[Begin Document section]
Install dependencies:

npm install

Ensure MongoDB is running:

mongod

Configuration

Edit the settings in src/settings/settings.js:

{
  IS_TEST_MODE: true,                              // Test mode vs live crawling
  SEARCH_ENGINE_TYPE: 'bing',                      // Search engine to use
  GOAL: 1000,                                       // Target email count
  MAXIMUM_SEARCH_PROCESSES_COUNT: 100,             // Max search iterations
  SEARCH_ENGINE_PAGES_COUNT_PER_PROCESS: 3,       // Pages per process
  MONGO_DATA_BASE_CONNECTION_STRING: 'mongodb://localhost:27017/crawl'
}

Customize search terms in src/core/lists/searchKeys.list.js:

Job keywords (want)
Professions (profession)
Cities (city)
Email keywords (email)

Usage

Run the Application

npm start

The application will:

Connect to MongoDB
Begin crawling based on configured search parameters
Extract and validate email addresses
Store unique emails in the database
Stop when goal is reached or max processes completed

Development Mode

For testing without live crawling:

Set IS_TEST_MODE: true in settings
Place test HTML files in the sources/ directory
Run the application

Project Structure

puppeteer-example/
├── src/
│   ├── core/
│   │   ├── enums/              # Color and search enums
│   │   │   └── files/
│   │   ├── lists/              # Search keys and filters
│   │   └── models/             # MongoDB schemas
│   ├── logics/                 # Main business logic
│   │   └── crawl.logic.js
│   ├── scripts/                # Entry points
│   │   └── crawl.script.js
│   ├── services/               # Services layer
│   │   └── files/
│   │       ├── database.service.js
│   │       ├── searchKey.service.js
│   │       ├── setup.service.js
│   │       └── source.service.js
│   ├── settings/               # Configuration
│   │   └── settings.js
│   └── utils/                  # Utility functions
│       └── files/
│           ├── color.utils.js
│           ├── file.utils.js
│           ├── log.utils.js
│           ├── path.utils.js
│           ├── system.utils.js
│           ├── text.utils.js
│           ├── time.utils.js
│           └── validation.utils.js
├── sources/                    # Test sources (test mode)
[End Document section]
[Begin Records shown]
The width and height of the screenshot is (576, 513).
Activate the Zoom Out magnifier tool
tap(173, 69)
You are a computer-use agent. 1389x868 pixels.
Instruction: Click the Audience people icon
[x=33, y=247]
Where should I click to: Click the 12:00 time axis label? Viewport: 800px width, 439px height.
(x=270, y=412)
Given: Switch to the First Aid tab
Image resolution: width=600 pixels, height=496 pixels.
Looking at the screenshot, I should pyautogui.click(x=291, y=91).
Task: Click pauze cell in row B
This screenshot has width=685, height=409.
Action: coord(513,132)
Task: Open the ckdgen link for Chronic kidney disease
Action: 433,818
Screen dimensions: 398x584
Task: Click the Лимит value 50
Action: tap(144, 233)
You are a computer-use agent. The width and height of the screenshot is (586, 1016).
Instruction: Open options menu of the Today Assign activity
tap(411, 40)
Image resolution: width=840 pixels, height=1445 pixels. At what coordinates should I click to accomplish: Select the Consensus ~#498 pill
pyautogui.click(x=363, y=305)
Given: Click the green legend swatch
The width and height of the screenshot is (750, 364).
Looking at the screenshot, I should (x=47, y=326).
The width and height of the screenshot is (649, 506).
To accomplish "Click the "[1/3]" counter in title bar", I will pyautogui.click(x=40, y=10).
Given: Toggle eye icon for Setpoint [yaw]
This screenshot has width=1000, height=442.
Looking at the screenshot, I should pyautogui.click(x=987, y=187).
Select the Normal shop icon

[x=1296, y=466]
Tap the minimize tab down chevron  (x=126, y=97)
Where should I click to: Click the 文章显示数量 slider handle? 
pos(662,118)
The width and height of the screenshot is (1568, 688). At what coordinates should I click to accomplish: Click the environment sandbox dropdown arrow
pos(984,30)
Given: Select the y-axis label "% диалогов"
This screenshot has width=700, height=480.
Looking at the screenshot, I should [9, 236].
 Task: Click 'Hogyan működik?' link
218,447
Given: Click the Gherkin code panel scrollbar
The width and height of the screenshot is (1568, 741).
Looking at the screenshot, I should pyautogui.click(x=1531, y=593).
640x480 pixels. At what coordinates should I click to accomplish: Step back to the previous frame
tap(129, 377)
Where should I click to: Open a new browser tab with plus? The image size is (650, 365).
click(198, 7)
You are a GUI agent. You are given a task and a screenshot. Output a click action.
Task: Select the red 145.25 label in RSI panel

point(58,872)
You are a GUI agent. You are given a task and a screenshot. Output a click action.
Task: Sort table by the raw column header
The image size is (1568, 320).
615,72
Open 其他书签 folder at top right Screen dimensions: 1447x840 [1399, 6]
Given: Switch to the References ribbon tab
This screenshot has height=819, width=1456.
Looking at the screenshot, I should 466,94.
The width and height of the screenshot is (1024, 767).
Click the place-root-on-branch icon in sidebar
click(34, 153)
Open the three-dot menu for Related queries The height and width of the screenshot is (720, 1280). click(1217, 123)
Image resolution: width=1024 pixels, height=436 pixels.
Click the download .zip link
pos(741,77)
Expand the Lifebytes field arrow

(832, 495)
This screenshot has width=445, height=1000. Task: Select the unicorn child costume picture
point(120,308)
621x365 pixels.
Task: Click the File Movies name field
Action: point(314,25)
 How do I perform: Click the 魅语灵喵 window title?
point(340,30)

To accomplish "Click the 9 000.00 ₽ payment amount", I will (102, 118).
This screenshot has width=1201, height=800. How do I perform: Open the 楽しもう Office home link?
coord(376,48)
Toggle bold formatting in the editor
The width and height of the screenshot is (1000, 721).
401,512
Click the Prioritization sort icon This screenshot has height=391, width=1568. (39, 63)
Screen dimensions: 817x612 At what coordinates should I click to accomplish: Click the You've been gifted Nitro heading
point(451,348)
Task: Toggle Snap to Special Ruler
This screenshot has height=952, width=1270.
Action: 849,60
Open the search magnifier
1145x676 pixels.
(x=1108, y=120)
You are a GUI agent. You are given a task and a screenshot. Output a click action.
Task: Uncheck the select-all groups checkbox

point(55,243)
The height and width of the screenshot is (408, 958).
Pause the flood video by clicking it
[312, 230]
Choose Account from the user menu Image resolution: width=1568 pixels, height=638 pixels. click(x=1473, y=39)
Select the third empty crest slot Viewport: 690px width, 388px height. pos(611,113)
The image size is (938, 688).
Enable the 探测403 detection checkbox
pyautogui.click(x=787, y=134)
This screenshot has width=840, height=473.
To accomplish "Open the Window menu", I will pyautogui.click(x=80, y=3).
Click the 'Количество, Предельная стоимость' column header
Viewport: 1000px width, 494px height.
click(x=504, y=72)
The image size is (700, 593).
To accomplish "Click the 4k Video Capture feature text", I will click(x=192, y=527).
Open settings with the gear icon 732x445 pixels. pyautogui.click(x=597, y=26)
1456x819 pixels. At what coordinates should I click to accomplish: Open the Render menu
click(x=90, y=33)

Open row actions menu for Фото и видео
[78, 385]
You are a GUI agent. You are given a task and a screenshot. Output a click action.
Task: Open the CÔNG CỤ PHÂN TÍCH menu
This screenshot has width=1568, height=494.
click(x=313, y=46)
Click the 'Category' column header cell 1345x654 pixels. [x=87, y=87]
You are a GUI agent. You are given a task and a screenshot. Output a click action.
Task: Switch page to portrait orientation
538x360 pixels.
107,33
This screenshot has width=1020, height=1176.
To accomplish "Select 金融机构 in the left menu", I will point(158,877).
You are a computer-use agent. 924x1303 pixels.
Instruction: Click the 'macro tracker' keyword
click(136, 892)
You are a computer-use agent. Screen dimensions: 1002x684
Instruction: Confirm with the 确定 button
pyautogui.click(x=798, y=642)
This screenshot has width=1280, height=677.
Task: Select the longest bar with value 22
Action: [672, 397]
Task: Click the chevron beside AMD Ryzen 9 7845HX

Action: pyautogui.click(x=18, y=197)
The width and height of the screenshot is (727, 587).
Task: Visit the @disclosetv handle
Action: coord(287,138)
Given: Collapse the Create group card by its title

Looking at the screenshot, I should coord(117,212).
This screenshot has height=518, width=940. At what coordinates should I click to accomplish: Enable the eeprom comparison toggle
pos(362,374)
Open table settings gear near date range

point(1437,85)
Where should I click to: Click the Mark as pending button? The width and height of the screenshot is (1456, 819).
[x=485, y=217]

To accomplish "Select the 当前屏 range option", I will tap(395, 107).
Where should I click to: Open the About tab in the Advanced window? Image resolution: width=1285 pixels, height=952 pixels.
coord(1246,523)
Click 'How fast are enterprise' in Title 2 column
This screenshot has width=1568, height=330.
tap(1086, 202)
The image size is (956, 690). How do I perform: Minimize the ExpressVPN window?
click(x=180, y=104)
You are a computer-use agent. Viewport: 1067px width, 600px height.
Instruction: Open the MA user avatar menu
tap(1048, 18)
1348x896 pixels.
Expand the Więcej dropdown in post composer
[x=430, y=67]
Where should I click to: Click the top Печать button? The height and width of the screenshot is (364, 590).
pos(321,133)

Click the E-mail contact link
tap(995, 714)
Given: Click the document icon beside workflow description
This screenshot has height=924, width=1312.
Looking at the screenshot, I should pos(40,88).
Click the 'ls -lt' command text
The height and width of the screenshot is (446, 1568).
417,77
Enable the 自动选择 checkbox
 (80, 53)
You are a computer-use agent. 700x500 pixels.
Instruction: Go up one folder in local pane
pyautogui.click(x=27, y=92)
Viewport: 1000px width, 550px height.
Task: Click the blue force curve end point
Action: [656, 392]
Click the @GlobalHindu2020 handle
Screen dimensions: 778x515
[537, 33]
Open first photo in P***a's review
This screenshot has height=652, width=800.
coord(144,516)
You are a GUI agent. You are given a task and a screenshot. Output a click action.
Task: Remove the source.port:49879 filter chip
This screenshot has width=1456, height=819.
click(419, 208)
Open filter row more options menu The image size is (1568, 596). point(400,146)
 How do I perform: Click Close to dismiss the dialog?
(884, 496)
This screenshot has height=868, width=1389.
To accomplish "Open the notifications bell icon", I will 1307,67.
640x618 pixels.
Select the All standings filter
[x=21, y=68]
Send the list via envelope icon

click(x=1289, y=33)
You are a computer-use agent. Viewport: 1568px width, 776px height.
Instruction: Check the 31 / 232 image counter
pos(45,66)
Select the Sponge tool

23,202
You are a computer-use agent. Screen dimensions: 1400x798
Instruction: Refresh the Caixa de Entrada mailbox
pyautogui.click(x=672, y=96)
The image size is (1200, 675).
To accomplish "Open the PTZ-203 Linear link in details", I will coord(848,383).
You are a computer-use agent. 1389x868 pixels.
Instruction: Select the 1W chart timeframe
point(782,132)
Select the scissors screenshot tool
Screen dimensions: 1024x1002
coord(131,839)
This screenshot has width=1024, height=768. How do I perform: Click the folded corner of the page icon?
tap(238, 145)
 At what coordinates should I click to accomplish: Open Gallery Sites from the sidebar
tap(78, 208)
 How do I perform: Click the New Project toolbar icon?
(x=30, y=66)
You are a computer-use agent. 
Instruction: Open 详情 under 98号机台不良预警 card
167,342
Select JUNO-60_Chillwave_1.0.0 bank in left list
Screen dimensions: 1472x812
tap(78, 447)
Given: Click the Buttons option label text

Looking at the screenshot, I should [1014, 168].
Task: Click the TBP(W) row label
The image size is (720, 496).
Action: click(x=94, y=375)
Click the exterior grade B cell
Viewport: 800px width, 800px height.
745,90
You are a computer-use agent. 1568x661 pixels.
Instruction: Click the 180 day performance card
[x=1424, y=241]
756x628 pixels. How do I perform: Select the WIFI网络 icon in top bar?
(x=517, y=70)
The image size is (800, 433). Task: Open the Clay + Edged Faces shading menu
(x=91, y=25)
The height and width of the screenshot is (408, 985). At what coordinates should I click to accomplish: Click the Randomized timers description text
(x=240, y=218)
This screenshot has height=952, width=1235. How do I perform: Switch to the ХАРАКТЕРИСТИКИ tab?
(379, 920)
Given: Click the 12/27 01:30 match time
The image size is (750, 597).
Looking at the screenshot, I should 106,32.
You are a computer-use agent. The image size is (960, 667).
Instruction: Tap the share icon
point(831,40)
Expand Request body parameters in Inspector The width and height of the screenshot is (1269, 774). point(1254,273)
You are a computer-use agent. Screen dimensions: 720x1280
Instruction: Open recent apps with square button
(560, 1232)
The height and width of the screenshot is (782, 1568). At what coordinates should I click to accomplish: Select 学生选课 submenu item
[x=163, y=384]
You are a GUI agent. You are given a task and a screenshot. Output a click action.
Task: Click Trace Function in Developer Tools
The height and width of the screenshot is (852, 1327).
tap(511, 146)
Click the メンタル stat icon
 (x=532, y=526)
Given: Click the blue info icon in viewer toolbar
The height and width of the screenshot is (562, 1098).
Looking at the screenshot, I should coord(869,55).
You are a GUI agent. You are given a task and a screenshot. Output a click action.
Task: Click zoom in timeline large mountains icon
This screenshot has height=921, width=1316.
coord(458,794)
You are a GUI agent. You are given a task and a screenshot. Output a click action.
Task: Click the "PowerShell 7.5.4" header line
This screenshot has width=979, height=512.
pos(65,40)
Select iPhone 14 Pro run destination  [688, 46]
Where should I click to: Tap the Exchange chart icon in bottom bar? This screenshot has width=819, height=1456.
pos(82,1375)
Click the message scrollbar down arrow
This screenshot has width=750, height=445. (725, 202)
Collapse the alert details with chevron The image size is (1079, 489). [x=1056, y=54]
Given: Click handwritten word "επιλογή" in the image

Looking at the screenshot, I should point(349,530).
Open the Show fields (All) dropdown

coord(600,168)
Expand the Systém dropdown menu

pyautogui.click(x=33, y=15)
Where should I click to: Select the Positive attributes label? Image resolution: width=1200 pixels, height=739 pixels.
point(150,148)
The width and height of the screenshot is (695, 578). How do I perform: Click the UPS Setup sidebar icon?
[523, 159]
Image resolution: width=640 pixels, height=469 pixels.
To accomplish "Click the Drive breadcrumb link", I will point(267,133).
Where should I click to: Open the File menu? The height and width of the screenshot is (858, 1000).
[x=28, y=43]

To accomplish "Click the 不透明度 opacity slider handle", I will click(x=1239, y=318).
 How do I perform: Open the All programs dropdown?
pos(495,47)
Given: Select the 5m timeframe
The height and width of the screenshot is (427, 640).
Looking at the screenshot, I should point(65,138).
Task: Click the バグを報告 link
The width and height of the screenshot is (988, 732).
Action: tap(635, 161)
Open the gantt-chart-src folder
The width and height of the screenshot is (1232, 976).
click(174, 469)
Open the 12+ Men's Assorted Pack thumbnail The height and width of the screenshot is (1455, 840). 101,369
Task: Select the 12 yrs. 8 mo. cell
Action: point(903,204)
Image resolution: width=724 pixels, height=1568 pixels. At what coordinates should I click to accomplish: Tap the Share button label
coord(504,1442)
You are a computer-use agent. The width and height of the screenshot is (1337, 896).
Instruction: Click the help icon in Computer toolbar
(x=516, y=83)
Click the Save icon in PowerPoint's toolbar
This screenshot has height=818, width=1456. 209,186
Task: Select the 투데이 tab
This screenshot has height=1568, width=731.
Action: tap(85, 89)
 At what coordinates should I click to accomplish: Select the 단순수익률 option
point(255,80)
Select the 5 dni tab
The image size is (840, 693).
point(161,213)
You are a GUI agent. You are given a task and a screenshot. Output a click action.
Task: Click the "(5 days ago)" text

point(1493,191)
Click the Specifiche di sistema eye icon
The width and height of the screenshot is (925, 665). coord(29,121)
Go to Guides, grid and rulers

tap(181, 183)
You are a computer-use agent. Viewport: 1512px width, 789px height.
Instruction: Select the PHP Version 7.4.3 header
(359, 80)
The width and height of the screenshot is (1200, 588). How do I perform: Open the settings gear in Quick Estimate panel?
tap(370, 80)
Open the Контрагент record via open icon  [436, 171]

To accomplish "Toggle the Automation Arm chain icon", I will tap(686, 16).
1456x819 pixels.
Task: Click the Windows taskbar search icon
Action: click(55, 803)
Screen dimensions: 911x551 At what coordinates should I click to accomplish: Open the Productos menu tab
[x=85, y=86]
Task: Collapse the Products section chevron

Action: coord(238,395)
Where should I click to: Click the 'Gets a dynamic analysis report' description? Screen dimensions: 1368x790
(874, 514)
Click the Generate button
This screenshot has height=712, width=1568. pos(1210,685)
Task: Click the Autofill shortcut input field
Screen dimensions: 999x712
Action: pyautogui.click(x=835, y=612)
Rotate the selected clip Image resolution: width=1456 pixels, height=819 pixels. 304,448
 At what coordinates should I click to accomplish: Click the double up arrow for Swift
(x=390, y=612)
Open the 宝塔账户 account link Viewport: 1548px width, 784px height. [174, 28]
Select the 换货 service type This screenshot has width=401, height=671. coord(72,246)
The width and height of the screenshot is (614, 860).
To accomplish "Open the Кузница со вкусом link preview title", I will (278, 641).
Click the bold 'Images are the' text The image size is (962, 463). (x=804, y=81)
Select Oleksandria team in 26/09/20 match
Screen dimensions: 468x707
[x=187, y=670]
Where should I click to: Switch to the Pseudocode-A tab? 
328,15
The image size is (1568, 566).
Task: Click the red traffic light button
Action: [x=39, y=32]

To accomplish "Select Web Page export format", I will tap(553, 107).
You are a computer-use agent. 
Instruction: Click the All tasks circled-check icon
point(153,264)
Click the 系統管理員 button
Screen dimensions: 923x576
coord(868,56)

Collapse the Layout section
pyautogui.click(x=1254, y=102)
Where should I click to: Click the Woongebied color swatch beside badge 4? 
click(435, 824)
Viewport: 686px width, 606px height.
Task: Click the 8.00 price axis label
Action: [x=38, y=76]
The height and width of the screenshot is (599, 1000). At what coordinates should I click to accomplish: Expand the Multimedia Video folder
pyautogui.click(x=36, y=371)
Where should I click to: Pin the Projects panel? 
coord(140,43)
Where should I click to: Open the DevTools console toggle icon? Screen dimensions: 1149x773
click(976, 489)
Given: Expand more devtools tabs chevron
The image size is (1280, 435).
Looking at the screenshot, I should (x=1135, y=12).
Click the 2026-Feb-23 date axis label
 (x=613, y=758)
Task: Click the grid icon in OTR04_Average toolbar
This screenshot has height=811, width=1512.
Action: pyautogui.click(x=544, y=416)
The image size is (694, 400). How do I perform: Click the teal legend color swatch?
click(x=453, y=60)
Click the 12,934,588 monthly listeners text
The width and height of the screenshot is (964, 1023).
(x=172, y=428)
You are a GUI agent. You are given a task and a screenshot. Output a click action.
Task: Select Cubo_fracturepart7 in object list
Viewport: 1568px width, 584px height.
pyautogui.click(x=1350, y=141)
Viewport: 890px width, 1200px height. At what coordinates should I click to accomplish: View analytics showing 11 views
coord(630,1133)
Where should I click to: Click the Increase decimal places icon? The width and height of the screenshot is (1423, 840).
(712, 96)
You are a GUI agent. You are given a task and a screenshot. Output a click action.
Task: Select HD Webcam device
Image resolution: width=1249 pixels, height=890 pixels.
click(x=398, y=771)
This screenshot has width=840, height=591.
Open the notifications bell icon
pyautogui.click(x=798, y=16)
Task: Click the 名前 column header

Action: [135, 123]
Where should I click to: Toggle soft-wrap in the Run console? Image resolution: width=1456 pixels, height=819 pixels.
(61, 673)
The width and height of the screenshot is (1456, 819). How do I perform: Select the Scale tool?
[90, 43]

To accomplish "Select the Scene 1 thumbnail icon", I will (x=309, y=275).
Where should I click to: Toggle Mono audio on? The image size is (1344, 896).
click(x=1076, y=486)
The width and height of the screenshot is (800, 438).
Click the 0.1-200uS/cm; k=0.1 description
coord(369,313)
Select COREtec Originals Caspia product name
[End Records shown]
Written request A
Write out the setup guide word for word, starting at "Edit the settings" and ending at "Job keywords (want)".
Written request B
Answer these questions about the setup guide:
(i) Which file holds the settings to edit?
(ii) What command runs the application?
(iii) In which directory should test HTML files be placed?
Rely only on the setup guide for your answers.

Reply A
Edit the settings in src/settings/settings.js:

{
  IS_TEST_MODE: true,                              // Test mode vs live crawling
  SEARCH_ENGINE_TYPE: 'bing',                      // Search engine to use
  GOAL: 1000,                                       // Target email count
  MAXIMUM_SEARCH_PROCESSES_COUNT: 100,             // Max search iterations
  SEARCH_ENGINE_PAGES_COUNT_PER_PROCESS: 3,       // Pages per process
  MONGO_DATA_BASE_CONNECTION_STRING: 'mongodb://localhost:27017/crawl'
}

Customize search terms in src/core/lists/searchKeys.list.js:

Job keywords (want)

Reply B
(i) src/settings/settings.js
(ii) npm start
(iii) The sources/ directory